Il avait avoué le meurtre avant de se rétracter et d’inventer un complot familial, pour finalement reconnaître de nouveau les faits.

Cet informaticien de 36 ans, qui a aussi reconnu avoir incendié en partie le corps de son épouse, soutient en revanche ne jamais avoir voulu la tuer.

Auparavant, la famille d’Alexia avait défilé à la barre, livrant des dépositions extrêmement émouvantes.

 “Peine maximale”

Son père, Jean-Pierre Fouillot, a ainsi demandé d’emblée “la peine maximale” à l’encontre de son gendre qui encourt le réclusion criminelle à perpétuité.

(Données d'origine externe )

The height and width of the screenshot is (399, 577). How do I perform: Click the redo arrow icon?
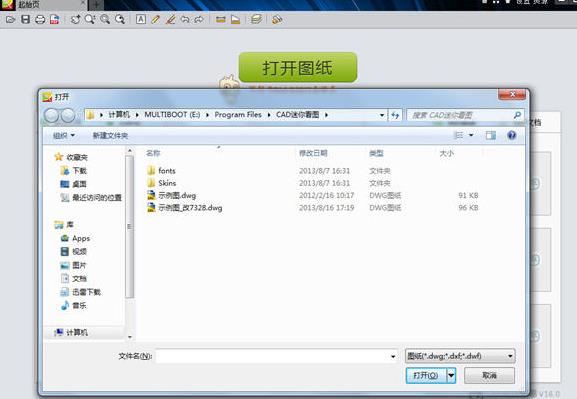199,19
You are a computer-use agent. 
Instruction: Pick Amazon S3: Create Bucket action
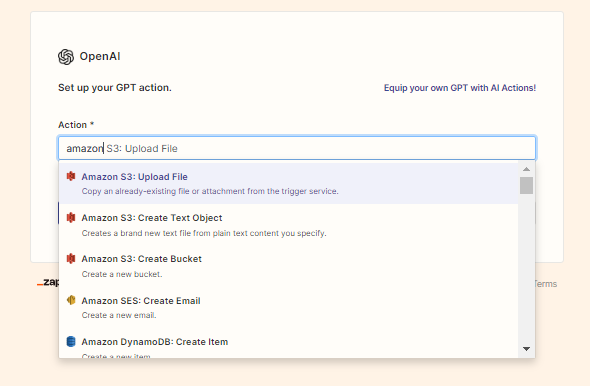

“Notre futur, il est simple, nous avons pris perpétuité. Est-ce que ce sera le cas de Jonathann? C’est vous qui en déciderez”, a déclaré M. Fouillot, qui avec sa femme considérait son gendre comme un fils.

Lui succédant à la barre, son épouse Isabelle a exhorté l’accusé à dire enfin “la vérité” sur le meurtre de leur fille.

D’une même voix, les deux époux se sont attachés à “défendre la mémoire” de leur fille, présentée par la défense comme “écrasante” et qui aurait “humilié” Jonathann.

Alexia “était tout sauf écrasante”, a renchéri Mme Fouillot, avant de lire une carte écrite par sa fille à Jonathann Daval, dans laquelle celle-ci parlait de l’accusé comme d’un “être atypique, aussi gentil que diablotin”.

Accusé un temps par Jonathann d’avoir tué Alexia, Grégory Gay, l’époux de Stéphanie, la soeur aînée d’Alexia, a lui évoqué un “cauchemar”. “Ma vie personnelle a été extrêmement perturbée”, a-t-il confié.